We scoop up belongings, blow candles out and hand Aurelia some headphones which she promptly stuffs into her ears. They are playing her birth sound track, a mix of songs that make her happy, it had been floating from speakers until now. We all shuffle outside and into the car, Chris does the heavy lifting while I support mumma bear.

I am aware Aurelia was worried about the transition from home to hospital, often it can stall labour. Bright lights, strange noises, hospital smells and questions from health professionals are all elements that take focus off the task at hand. But we had strategies in place and like a pro Aurelia stays centred, immersed in the music from her headphones, eyes closed, deep breaths. As Chris drives I rest my hand on her back and try to keep her informed gently of where we are, adding positive affirmations “you are doing amazing, all is perfect”.

9:30am We are shown to the birthing suite after being admitted. I brim like a proud mum at the nurses exclamations “She is so calm and doing great”. We go to work as Aurelia heads to the wicked three headed shower. Lights off, close curtains, scatter LED candles around the room, put iPod in music dock, switch on electric oil burner and add birthing concoction. Chris heads off to move the car while I sit with Aurelia in the shower running warm water up and down her spine, a new and awesome version of soft touch massage. It is pitch black apart from the flickering candles glowing in each corner. I am so relaxed I nearly fall asleep, hopefully Aurelia felt the same… perfect hospital transition.

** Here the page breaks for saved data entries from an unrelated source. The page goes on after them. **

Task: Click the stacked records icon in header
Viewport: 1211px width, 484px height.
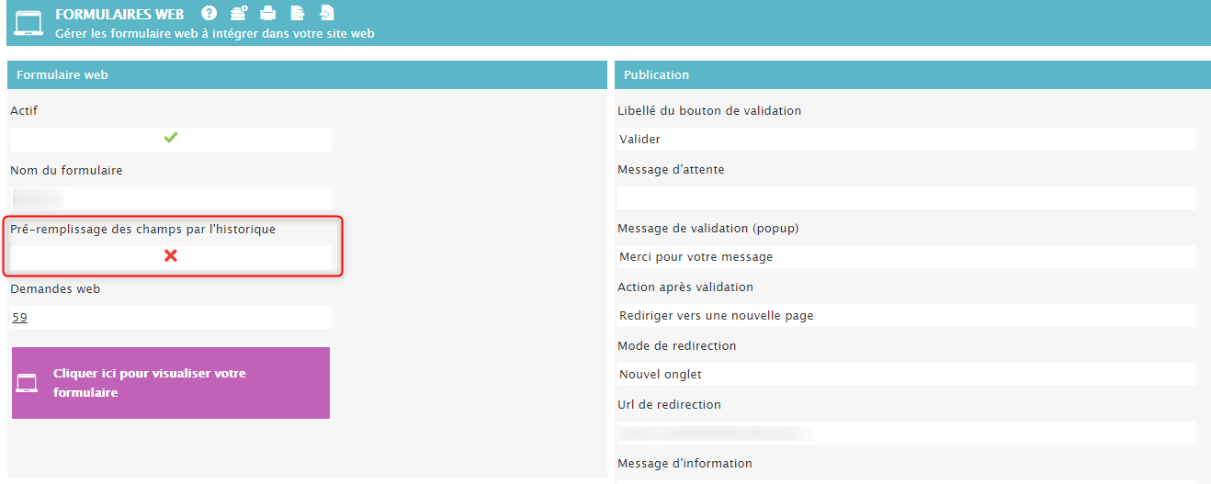Action: (x=239, y=13)
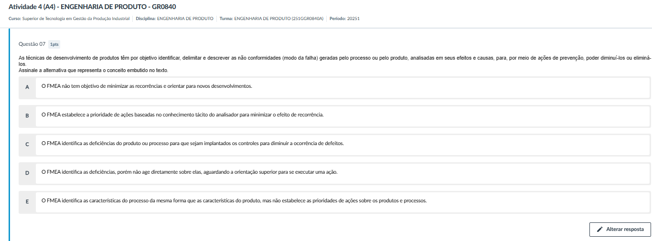Click the 1pts points badge
This screenshot has height=241, width=652.
click(x=54, y=44)
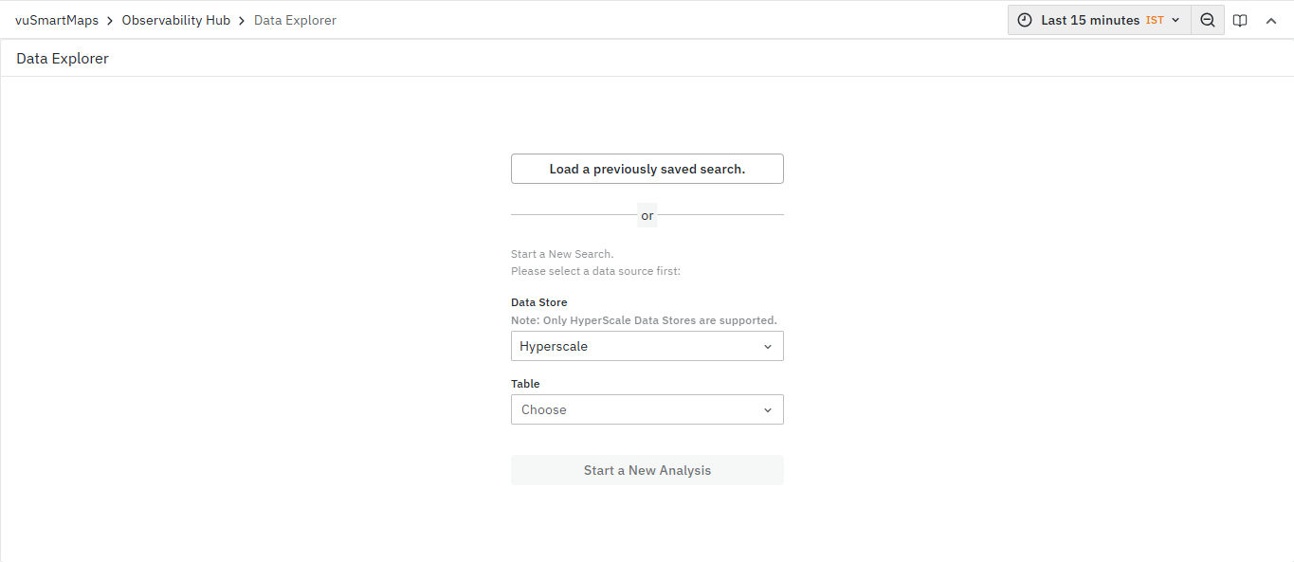Click the breadcrumb chevron after vuSmartMaps
The height and width of the screenshot is (562, 1294).
coord(110,20)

After returning from a coffee run I spotted this sign on our door LOVE IT
After returning from a coffee run I spotted this sign on our door LOVE IT

10:00am I run to the cafe to fetch coffee and refreshments for us birth companions and midwives. MMMMmmmm…espresso!!!

10:30am From here things get pretty repetitive. It is all about responding to Aurelia’s needs and instincts. The water bottle is still a constant that is held on her lower back 100% of the time (sitting, standing, squatting, childs pose…yup water bottle…and make sure its WARM). Light touch massage comes with each contraction, sometimes continuing through the breaks. We offer her water and food almost constantly, someone has to refill the water jug from the kitchen all too often. When Chris, I or the midwives see Aurelia looking discontented we suggest moving to another position, the midwives have awesome suggestions (such a great team!).

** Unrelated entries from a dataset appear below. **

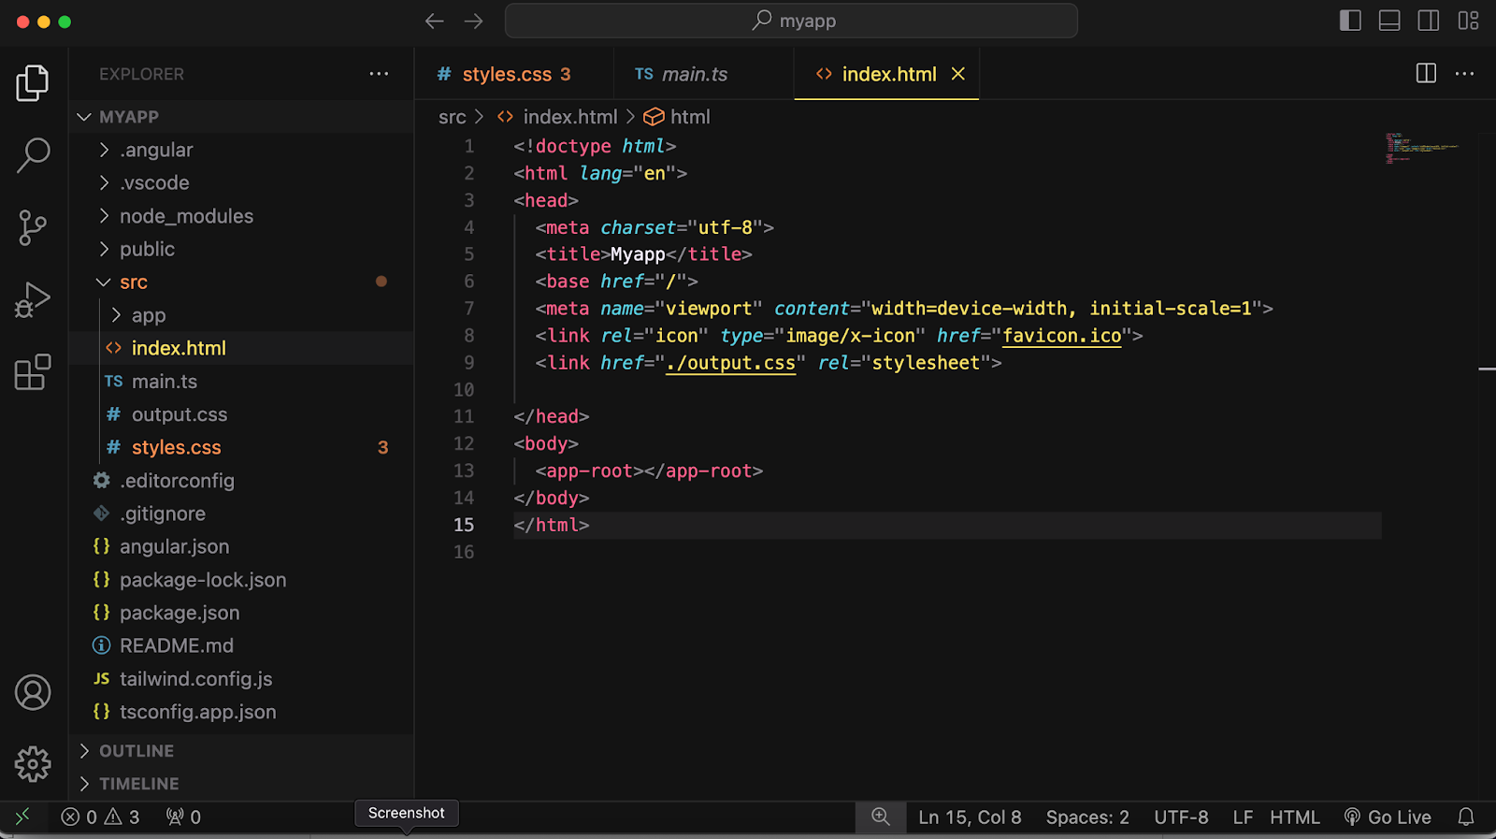1496x839 pixels.
Task: Open the Manage gear settings icon
Action: [33, 764]
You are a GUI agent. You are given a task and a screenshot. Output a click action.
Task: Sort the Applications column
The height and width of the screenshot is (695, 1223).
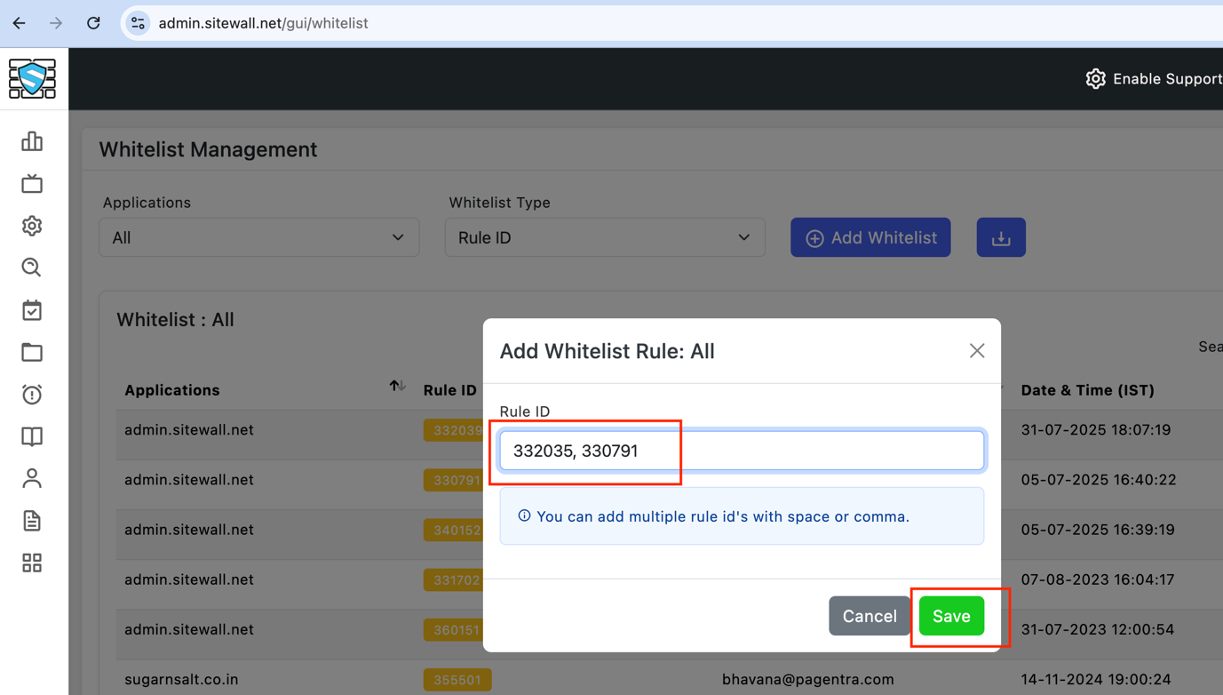tap(397, 386)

The mix of hormones and physical strain of labour brings mums into an almost hypnotic state, they are very open to suggestion (in other words will believe almost anything), which is why it is PARAMOUNT to keep language as positive as possible. There is plenty of time for silence but it is dotted with affirmations “you are doing amazing, trust your body, everything is well, everything is perfect, trust yourself, deep breaths, relax your muscles…melting like butter”.

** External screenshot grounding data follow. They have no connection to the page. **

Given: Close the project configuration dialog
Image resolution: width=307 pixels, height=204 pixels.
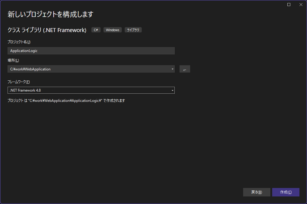Looking at the screenshot, I should [301, 5].
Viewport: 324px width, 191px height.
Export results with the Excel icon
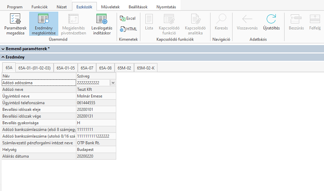coord(127,18)
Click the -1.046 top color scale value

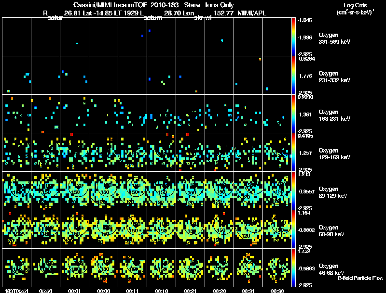click(x=305, y=20)
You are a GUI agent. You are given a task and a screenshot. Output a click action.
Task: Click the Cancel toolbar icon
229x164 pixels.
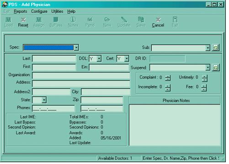pos(158,20)
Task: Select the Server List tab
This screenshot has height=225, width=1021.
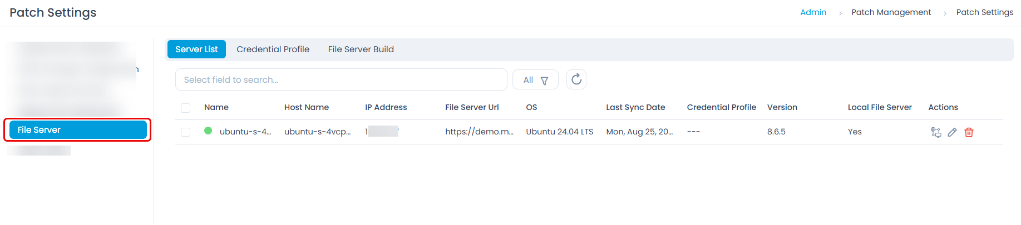Action: (196, 49)
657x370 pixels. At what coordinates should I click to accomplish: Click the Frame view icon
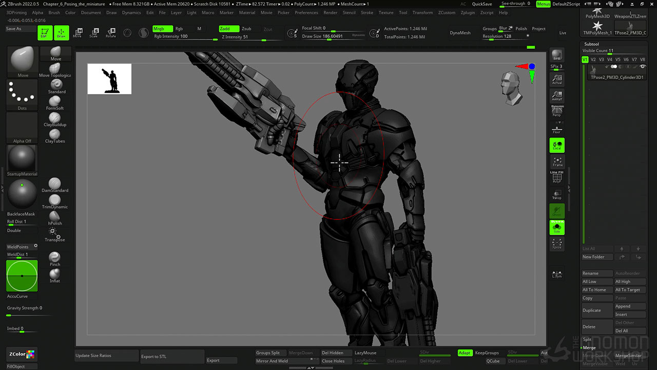[557, 161]
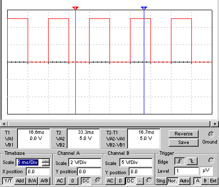Select the rising edge trigger icon
The height and width of the screenshot is (187, 219).
[180, 161]
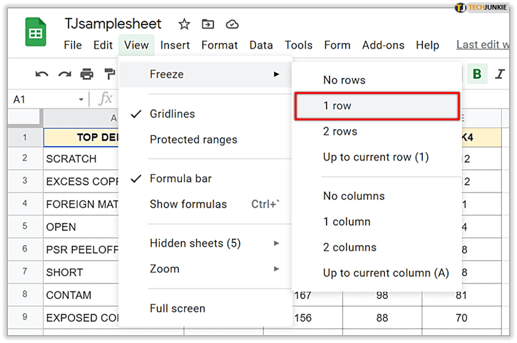Select 1 row freeze option
The width and height of the screenshot is (517, 343).
pyautogui.click(x=377, y=106)
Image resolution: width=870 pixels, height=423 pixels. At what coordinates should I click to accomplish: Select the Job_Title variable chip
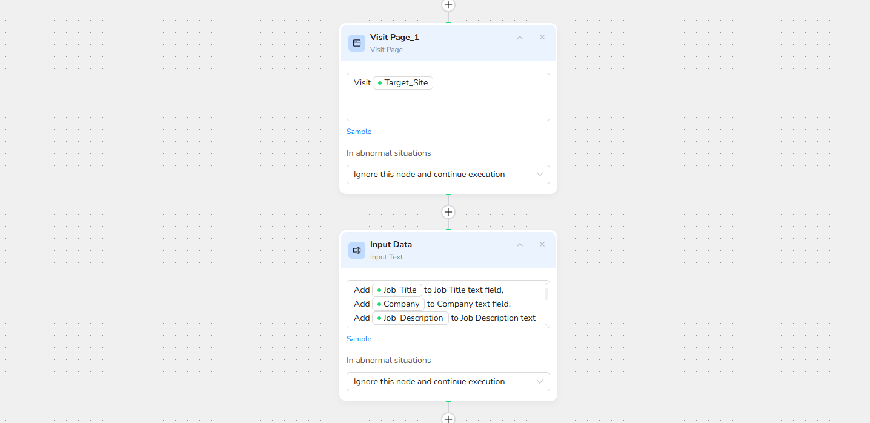(397, 290)
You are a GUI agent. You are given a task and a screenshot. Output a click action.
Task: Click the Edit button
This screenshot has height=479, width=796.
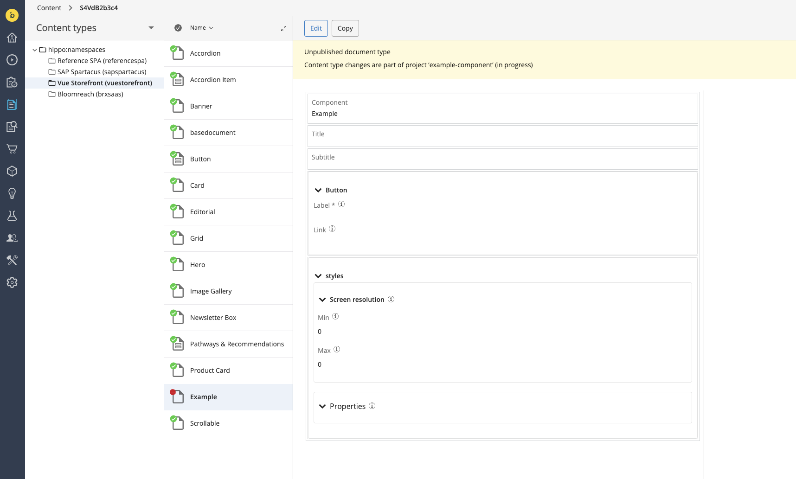316,28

2:00pm All of us can see the light at the end of the tunnel now, even Aurelia has rounded the corner through transition and is hell bent on triumphantly holding her baby. It was not all smooth sailing but Aurelia is a warrior and with the expert guidance of her midwives mixed with her own determination has found the natural home stretch she dreamed of. At times of trepidation or slight concern Chris and I stood by like alert pit bulls not entirely sure of what we were doing but knowing that whatever needed to be done to protect this woman and babe was seriously going to happen.

2:49pm William is born and scooped into the arms of his mum while we stand by her side gobbsmacked as any witness to birth should be.

Little William all curled up just before I head home.
Little William all curled up just before I head home.

3:15pm Like a light switching on Aurelia emerges from the birthing trance. Her presence flows out from her body and into her little boy and the whole darn universe. “Food please!” I head to the cafe to get toasted turkish rolls and fresh peppermint tea while Aurelia and Chris get to know their son. The warm food brings more life to Aurelia and you would hardly guess she had just run a physical marathon.

7pm The day has been long and though elated I was not gifted with all the euphoric hormones Aurelia has coursing through her veins. Chris drops me back to my car and I blissfully drive home to bed.